Exploring and Analyzing Change: The Janus Project
Abstract: Data change, all the time. The Janus project seeks to address the Variability dimension of Big Data by modeling, exploring, and analyzing such change, providing valuable insights into the evolving real world and the ways in which data about it are collected and used.
We start by identifying technical challenges that need to be addressed to realize the Janus vision. Towards this end, we have extracted and worked with the histories of various structured datasets, including DBLP, IMDB, open government data, and Wikipedia, for which a detailed history of every edit is available. Our DBChEx (Database Change Explorer) prototype enables interactive exploration of data and schema changes, and we show how DBChEx can help users gain valuable insights by exploring two real-world datasets, IMDB and Wikipedia infoboxes.

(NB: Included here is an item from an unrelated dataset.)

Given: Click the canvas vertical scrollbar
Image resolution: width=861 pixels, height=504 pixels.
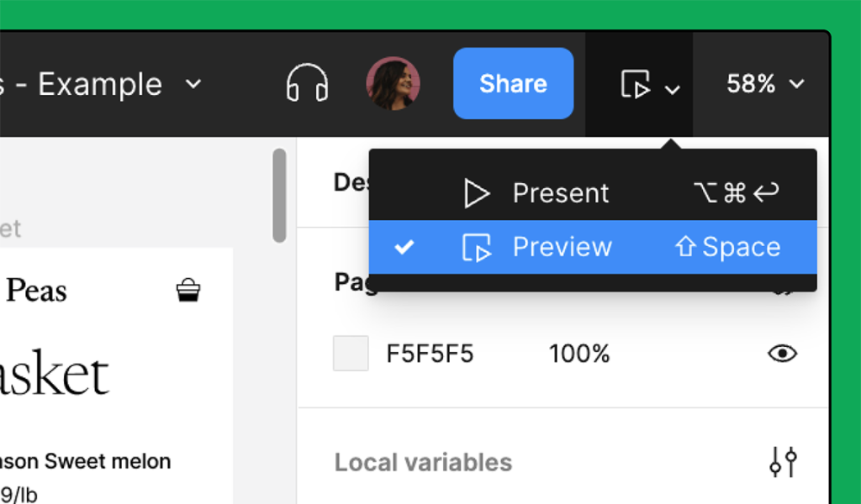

Based on an analysis of the history of 3.5M tables on the English Wikipedia for a total of 53.8M table versions, we then illustrate the rich history of structured Wikipedia data: we show that tables are created in certain locations, they change their shape, they move, they grow, they shrink, their data change, they vanish, and they re-appear; indeed, each table has a life of its own. Finally, to help automatically interpret the useful knowledge harbored in the history of Wikipedia tables, we present recent results on two technical problems: (i) identifying Natural Keys, a particularly important piece of metadata, which serves as a primary key in tables over time and consists of attributes inherent to an entity, and (ii) matching tables, infoboxes and lists within a Wikipedia page across page revisions. We solve these problems at scale and make the resulting curated datasets available to the community to facilitate future research.
This is joint work with Tobias Bleifuß, Leon Bornemann, Dmitri Kalashnikov, and Felix Naumann.
Divesh Srivastava is the Head of Database Research at AT&T. He is a Fellow of the ACM, the President of the VLDB Endowment, co-chair of the ACM Publications Board, and on the Board of Directors of the Computing Research Association. He has served as PC co-chair of many international conferences including SIGMOD 2021, VLDB 2020 (Industrial), SIGMOD 2020 (Industrial), and ICDE 2019. He has presented keynote talks at several international conferences, and his research interests and publications span a variety of topics in data management. He received his Ph.D. from the University of Wisconsin, Madison, USA, and his Bachelor of Technology from the Indian Institute of Technology, Bombay, India.